- Assignment: Copy the data exactly, line for line.

===== Data provided =====

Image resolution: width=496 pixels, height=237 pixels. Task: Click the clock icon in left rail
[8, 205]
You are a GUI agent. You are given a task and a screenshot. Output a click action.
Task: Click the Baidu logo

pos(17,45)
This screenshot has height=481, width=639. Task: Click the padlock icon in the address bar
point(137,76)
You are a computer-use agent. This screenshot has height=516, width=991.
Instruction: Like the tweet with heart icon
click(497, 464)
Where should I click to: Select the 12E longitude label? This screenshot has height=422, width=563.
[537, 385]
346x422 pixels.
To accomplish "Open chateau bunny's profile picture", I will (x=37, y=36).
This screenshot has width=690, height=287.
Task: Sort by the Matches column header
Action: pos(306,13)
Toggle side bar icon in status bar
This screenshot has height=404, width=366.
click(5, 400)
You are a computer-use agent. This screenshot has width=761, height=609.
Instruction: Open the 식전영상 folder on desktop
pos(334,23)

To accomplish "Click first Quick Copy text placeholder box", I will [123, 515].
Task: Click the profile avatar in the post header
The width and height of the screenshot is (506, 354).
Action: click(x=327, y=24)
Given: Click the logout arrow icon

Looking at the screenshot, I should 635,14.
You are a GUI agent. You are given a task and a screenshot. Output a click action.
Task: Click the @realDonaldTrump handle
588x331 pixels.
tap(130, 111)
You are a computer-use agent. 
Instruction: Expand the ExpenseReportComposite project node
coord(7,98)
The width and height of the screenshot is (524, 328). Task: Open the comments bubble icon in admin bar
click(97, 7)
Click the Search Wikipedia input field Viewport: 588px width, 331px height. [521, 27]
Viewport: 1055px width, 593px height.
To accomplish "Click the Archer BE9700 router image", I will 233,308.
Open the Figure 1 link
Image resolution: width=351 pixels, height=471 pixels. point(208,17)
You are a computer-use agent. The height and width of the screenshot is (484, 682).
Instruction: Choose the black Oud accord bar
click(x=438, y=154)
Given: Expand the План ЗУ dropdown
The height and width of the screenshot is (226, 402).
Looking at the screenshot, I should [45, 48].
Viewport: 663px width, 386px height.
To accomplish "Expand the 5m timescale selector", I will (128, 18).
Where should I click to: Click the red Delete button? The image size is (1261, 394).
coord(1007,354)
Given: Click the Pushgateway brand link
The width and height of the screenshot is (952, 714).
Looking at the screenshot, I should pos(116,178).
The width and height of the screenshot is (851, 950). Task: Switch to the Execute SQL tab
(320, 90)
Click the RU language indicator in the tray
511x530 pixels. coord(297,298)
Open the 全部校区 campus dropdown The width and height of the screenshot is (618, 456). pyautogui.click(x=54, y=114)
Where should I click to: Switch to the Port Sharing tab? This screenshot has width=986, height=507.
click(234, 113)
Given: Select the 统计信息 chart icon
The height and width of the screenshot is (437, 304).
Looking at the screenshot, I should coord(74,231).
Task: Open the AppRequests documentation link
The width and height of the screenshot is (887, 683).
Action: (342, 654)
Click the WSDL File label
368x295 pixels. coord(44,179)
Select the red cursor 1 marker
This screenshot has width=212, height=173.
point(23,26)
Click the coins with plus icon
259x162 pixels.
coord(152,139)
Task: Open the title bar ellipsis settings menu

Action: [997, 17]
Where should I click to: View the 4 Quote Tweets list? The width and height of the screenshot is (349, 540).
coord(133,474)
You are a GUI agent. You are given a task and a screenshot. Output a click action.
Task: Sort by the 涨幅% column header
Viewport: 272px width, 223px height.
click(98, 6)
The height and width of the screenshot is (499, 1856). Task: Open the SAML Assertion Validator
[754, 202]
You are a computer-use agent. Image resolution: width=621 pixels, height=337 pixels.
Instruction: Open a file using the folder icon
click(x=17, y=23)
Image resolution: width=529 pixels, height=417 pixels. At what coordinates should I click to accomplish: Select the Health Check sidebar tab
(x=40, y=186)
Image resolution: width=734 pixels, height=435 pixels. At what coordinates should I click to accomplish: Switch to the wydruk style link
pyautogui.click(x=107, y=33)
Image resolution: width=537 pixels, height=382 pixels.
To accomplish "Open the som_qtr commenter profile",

=====

- Solution to this exercise:
Image resolution: width=496 pixels, height=237 pixels. Task: Click the clock icon in left rail
[8, 205]
You are a GUI agent. You are given a task and a screenshot. Output a click action.
Task: Click the Baidu logo

pos(17,45)
This screenshot has height=481, width=639. Task: Click the padlock icon in the address bar
point(137,76)
You are a computer-use agent. This screenshot has height=516, width=991.
Instruction: Like the tweet with heart icon
click(497, 464)
Where should I click to: Select the 12E longitude label? This screenshot has height=422, width=563.
[537, 385]
346x422 pixels.
To accomplish "Open chateau bunny's profile picture", I will (x=37, y=36).
This screenshot has width=690, height=287.
Task: Sort by the Matches column header
Action: pos(306,13)
Toggle side bar icon in status bar
This screenshot has height=404, width=366.
click(5, 400)
You are a computer-use agent. This screenshot has width=761, height=609.
Instruction: Open the 식전영상 folder on desktop
pos(334,23)

To accomplish "Click first Quick Copy text placeholder box", I will [123, 515].
Task: Click the profile avatar in the post header
The width and height of the screenshot is (506, 354).
Action: click(x=327, y=24)
Given: Click the logout arrow icon

Looking at the screenshot, I should 635,14.
You are a GUI agent. You are given a task and a screenshot. Output a click action.
Task: Click the @realDonaldTrump handle
588x331 pixels.
tap(130, 111)
You are a computer-use agent. 
Instruction: Expand the ExpenseReportComposite project node
coord(7,98)
The width and height of the screenshot is (524, 328). Task: Open the comments bubble icon in admin bar
click(97, 7)
Click the Search Wikipedia input field Viewport: 588px width, 331px height. [521, 27]
Viewport: 1055px width, 593px height.
To accomplish "Click the Archer BE9700 router image", I will 233,308.
Open the Figure 1 link
Image resolution: width=351 pixels, height=471 pixels. point(208,17)
You are a computer-use agent. The height and width of the screenshot is (484, 682).
Instruction: Choose the black Oud accord bar
click(x=438, y=154)
Given: Expand the План ЗУ dropdown
The height and width of the screenshot is (226, 402).
Looking at the screenshot, I should [45, 48].
Viewport: 663px width, 386px height.
To accomplish "Expand the 5m timescale selector", I will (128, 18).
Where should I click to: Click the red Delete button? The image size is (1261, 394).
coord(1007,354)
Given: Click the Pushgateway brand link
The width and height of the screenshot is (952, 714).
Looking at the screenshot, I should pos(116,178).
The width and height of the screenshot is (851, 950). Task: Switch to the Execute SQL tab
(320, 90)
Click the RU language indicator in the tray
511x530 pixels. coord(297,298)
Open the 全部校区 campus dropdown The width and height of the screenshot is (618, 456). pyautogui.click(x=54, y=114)
Where should I click to: Switch to the Port Sharing tab? This screenshot has width=986, height=507.
click(234, 113)
Given: Select the 统计信息 chart icon
The height and width of the screenshot is (437, 304).
Looking at the screenshot, I should coord(74,231).
Task: Open the AppRequests documentation link
The width and height of the screenshot is (887, 683).
Action: (342, 654)
Click the WSDL File label
368x295 pixels. coord(44,179)
Select the red cursor 1 marker
This screenshot has width=212, height=173.
point(23,26)
Click the coins with plus icon
259x162 pixels.
coord(152,139)
Task: Open the title bar ellipsis settings menu

Action: [997, 17]
Where should I click to: View the 4 Quote Tweets list? The width and height of the screenshot is (349, 540).
coord(133,474)
You are a GUI agent. You are given a task and a screenshot. Output a click action.
Task: Sort by the 涨幅% column header
Viewport: 272px width, 223px height.
click(98, 6)
The height and width of the screenshot is (499, 1856). Task: Open the SAML Assertion Validator
[754, 202]
You are a computer-use agent. Image resolution: width=621 pixels, height=337 pixels.
Instruction: Open a file using the folder icon
click(x=17, y=23)
Image resolution: width=529 pixels, height=417 pixels. At what coordinates should I click to accomplish: Select the Health Check sidebar tab
(x=40, y=186)
Image resolution: width=734 pixels, height=435 pixels. At what coordinates should I click to accomplish: Switch to the wydruk style link
pyautogui.click(x=107, y=33)
Image resolution: width=537 pixels, height=382 pixels.
To accomplish "Open the som_qtr commenter profile",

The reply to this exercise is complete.